This is such a difficult question to ask. My 80 y/o father is a cancer patient in hospice care. His last oral intake was 10 days ago. He went into a coma six days ago. He has had no pupil response, no purposeful movement in that time. Hospice told us seven days ago that he had less than 24 hours. They said that the next day and then the next. Now they are just saying anytime now. He is peacful and appears to be in no pain or distress. We have been on the razors edge for more than a week now. He has had consistent periods of apnea, some lasting two minutes or more for four days. Each time he stops breathing, we wonder if "this is it". It feels like I am wishing him to die and I have so much guilt about that. Has anyone had a similar experience with a loved one. What is the longest we can expect him to linger? If it is two weeks, three weeks or longer, I will set that time in my mind and quit this agonizing anticipation.

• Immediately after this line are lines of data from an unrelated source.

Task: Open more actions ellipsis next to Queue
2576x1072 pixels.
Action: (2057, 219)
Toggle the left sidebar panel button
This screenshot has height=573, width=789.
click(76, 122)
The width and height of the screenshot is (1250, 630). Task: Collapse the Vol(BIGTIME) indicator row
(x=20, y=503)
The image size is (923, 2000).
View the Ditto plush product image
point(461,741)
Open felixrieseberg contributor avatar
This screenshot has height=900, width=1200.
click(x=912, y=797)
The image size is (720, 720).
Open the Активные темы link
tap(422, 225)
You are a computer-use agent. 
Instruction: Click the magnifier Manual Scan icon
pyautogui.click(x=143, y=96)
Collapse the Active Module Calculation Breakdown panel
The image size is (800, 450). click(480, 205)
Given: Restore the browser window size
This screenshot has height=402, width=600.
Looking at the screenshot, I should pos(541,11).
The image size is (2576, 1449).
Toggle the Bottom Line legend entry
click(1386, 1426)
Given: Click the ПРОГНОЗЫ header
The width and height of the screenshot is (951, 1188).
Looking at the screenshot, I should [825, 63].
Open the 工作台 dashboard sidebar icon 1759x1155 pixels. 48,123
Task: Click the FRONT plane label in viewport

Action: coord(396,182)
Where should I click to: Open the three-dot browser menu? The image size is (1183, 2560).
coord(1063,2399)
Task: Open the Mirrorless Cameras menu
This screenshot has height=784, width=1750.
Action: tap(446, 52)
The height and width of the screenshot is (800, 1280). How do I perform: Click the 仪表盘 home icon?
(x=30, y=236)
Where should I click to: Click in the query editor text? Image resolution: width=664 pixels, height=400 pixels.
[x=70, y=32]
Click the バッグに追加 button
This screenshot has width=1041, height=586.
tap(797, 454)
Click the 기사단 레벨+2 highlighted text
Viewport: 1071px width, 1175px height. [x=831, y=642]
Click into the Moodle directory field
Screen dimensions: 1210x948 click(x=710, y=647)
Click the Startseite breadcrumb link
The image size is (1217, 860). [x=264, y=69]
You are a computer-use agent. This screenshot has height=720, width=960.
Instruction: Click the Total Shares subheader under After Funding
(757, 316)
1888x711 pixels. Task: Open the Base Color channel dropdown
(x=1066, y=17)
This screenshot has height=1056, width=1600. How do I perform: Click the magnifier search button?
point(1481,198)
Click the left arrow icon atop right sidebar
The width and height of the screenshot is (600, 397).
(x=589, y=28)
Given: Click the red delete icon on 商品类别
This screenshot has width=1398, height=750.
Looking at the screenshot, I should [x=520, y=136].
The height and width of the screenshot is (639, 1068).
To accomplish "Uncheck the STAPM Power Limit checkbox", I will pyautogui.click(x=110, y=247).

I am so sorry you are on such an emotional rollercoaster. I had a similiar situation with my father 7 years ago. He had lung cancer, was in hospice care and had slipped into a coma and stayed that way for about 10 days. my dad had some "unfinished business" in that although our family was very dysfunctional my 2 brothers refused to come or even call as my dad wanted to talk with them one final time prior to slipping into the coma, as he knew his prognosis was grim.
After 10 long days the angels from hospice kept expecting each day to be the last and yet he lingered. Without knowing it both me and my husband had a private "talk" with my dad explaining that the boys were not going to come or call and he did not have to wait any longer he could move on. I left the hospice to grab some lunch and received a call before we even got out of the parking lot to tell me he had passed.
No way to prove it of course, but the human spirit and will to live is so very strong, but I think that my DH and I were able to get through to him and he gave up his waiting moved on. I did not find out until the next day that my DH and I both had talked to my comatose dad about the same message.
Maybe your dad feels he can't leave yet? I'm not really sure if this helps in any way but I do know how very draining and and emotional you must be feeling. I hope for all concerned that his crossing will be peaceful and painfree. I will keep you and your family in my thoughts and prayers.
I am a hospice vigil volunteer, and have sat with many "actively dying" patients. It is a fact, that hearing is the last of the five senses to go, and that many times they (the patients) will hold on longer than anyone thought possible, for whatever reason is very important to them. I had one man who in the final week(s) of life, promised his wife that he would still be alive for their 63rd wedding anniversary. He kept that promise, and died the next day.
Can you think of anyone or anything that he is still hanging on for??
You say that "He is peacful and appears to be in no pain or distress"; however I believe that his nurse is still giving him probably Ativan and Morphine on a regular basis.
Yeah, for sure watching and waiting for a close friend or relative (such a your father) to die is really hard to deal with. Stress Level = 100% and then some.
I am sorry for your loss.
Thanks to those who responded. My sweet Daddy passed away yesterday Aug 24. He had not had any food OR water for eleven days. He was in a Hospice house and at least one family member (usually many more) was with him at all times, so we know he wasn't given MS or Ativan...he just didn't exhibit any signs of pain and was totally unresponsive. His 80th birthday was three days ago, and we thought that was what he was waiting for. The Hospice nurse finally told us that some people seem to linger with lots of stimulus around them. We all left around 7:30am Tues morning and he passed at 8:55am. I am still amazed that he could survive without water for eleven days. It was hard to watch that, but his oncologist said that giving him IV fluids would hurt more than help. It has been quite a journey.
wearyheart I'm so sorry your dad is gone, but on the other hand, I'm glad he is at peace. Be good to yourself and know that you did everything you could have.....he knew you loved him and took care of him until the end.